Split-brain scenario (order in PostgreSQL but idempotency key lost in Redis): Webhook replay creates duplicate order, caught by unique constraint on order ID. IntegrityError handled gracefully, no double-fulfillment. The database serves as truth when Redis state is lost.

The Durability Window

Between webhook success and PostgreSQL commit (under 10ms), there’s a brief durability window where the order record exists only in Redis (volatile). If the system crashes during this window, the customer has paid and the ticket is allocated in TigerBeetle (both durable), but the order record is lost.

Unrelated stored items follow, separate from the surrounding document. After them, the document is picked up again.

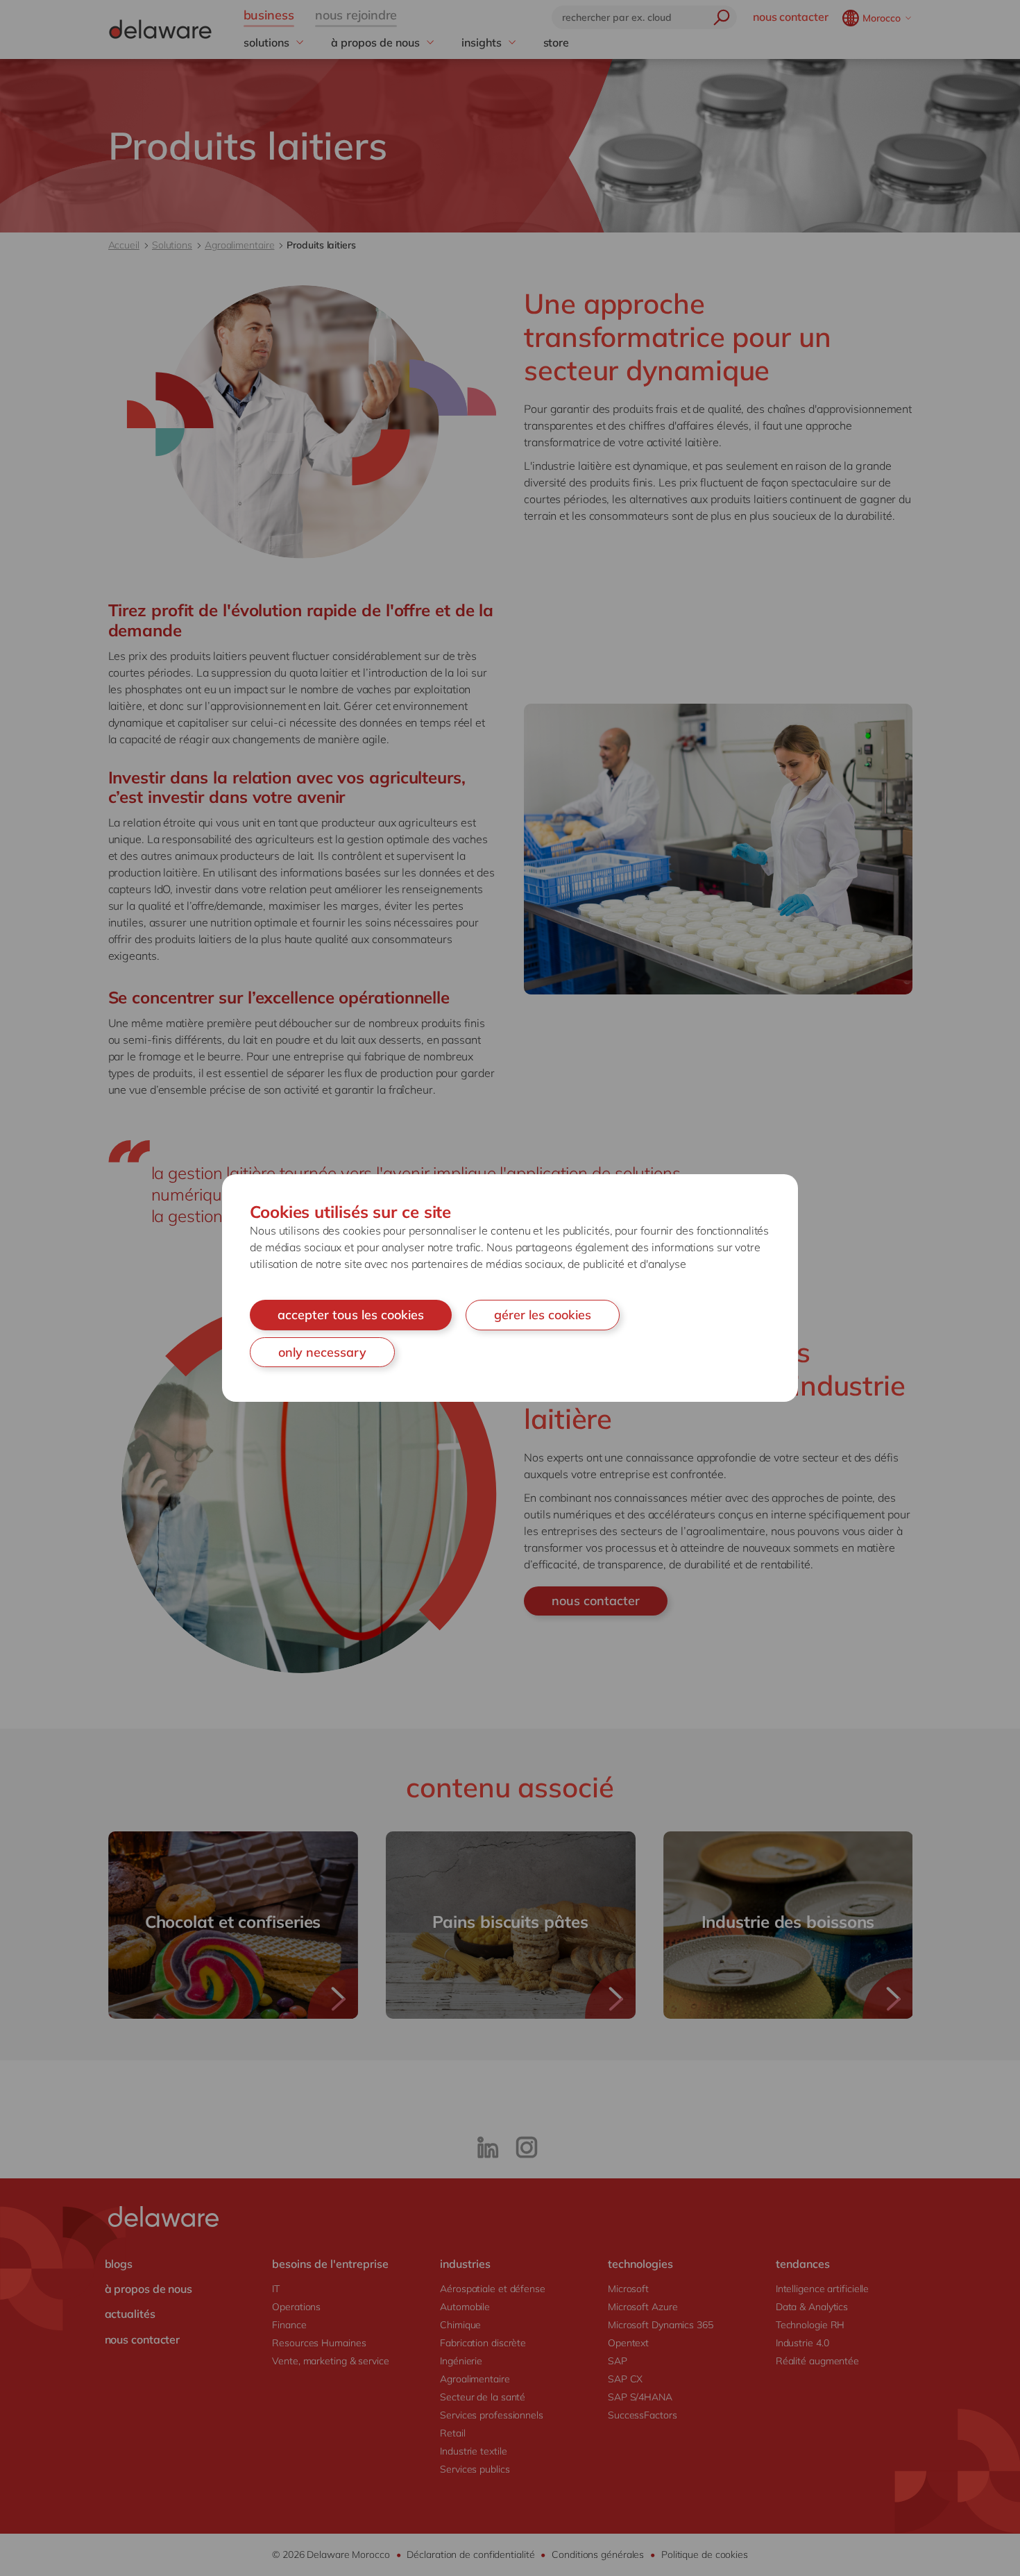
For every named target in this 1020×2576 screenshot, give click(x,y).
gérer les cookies (542, 1315)
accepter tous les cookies (351, 1315)
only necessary (322, 1352)
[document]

This is not eventual consistency—it’s a durability gap where state is consistent but not fully persisted. However, the TigerBeetle transaction has already committed—the ticket is properly allocated and accounted for, no double-booking possible. If the user rightfully complains, it’s safe to issue their ticket manually since TigerBeetle guarantees the inventory is correct. Payment provider webhook replay can automatically recover the order using idempotency keys. PostgreSQL provides customer records, not correctness.

Conclusion

This pattern applies far beyond TigerFans. Anytime you have high-frequency coordination data plus low-frequency durable records, consider hot/cold path separation.

Thank you, Rafael, for the architectural insight about hot/cold path separation—the perfect compromise that unlocked the breakthrough.